New York Times writer Stephen J. Dubner, co-author of Freakonomics, the pop culture economics books that sold 3 million copies, caused a stir recently when he suggested that the person to blame for global warming was Jane Fonda. He was half joking, but his point was that anti-nuclear advocates helped force the United States to chose coal over nuclear power to produce electricity causing a sharp increase in the production of greenhouse gases.
Eventually Dubner gets to the real culprit, the Three Mile Island and Chernobyl nuclear accidents, which taught a generation of Americans as well as Europeans to fear nuclear power. He suggests that the tide is turning on nuclear power public opinion because people are now choosing the risks of nuclear energy over the uncertainty of global warming.
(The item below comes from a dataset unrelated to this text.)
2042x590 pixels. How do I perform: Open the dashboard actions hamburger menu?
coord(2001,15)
James Lovelock, is a pioneering environmental scientist from England, best known for his hypothesis that the Earth, which he calls Gaia, acts as a single giant organism. He was the first major environmentalist to suggest that the risk of global warming was far greater and more pressing than the risks of nuclear power.
Dubner is suggesting a new book could help spread the message, “Power to Save the World" by Gwyneth Cravens, a former anti-nuclear activist. The introduction is written by Pulitzer Prize winning author of the book “The Making of the Atomic Bomb, Richard Rhodes.
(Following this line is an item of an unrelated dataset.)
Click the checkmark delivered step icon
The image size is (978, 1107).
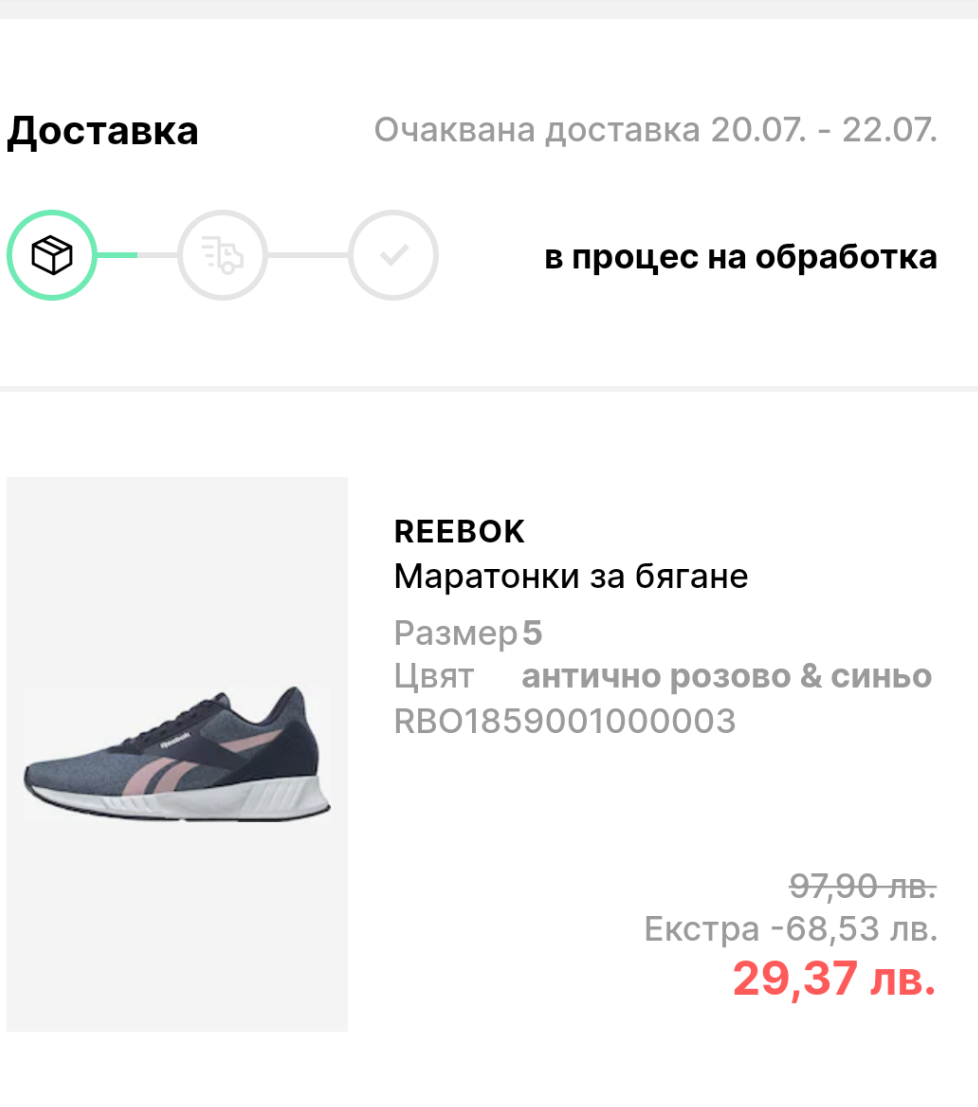pyautogui.click(x=393, y=256)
He also wrote a history of the Argonne National Laboratory, which operated at the Idaho National Laboratory during its glory years of nuclear reactor research. His interview of Idaho Falls nuclear genius Charles Till for Frontline’s Nuclear Reaction broadcast was the first positive piece on nuclear power in two decades on national television in 1997.
Because of the INL, Idaho’s anti-nuclear sentiment has been weaker than other places. However, the Snake River Alliance has kept anti-nuclear feeling alive here, especially in Boise and Ketchum.
It’s effectiveness was best in the 1980s when it led the effort to stop the pumping of nuclear waste into the Eastern Snake Plain Aquifer and helped keep the Department of Energy from building new nuclear weapons production facilities on the desert site. It has had recent victories, stopping a nuclear waste incinerator, and now has spread its mission to promote renewable energy and conservation.
It will face, like all anti-nuclear groups, the challenge of having to argue that climate change is a world crisis that requires immediate, far-reaching changes in society. Yet the long-term dangers of nuclear power are so great that these risks should outweigh the benefits of its low carbon power production.
Until the next Chernobyl, that argument is going to be harder to make.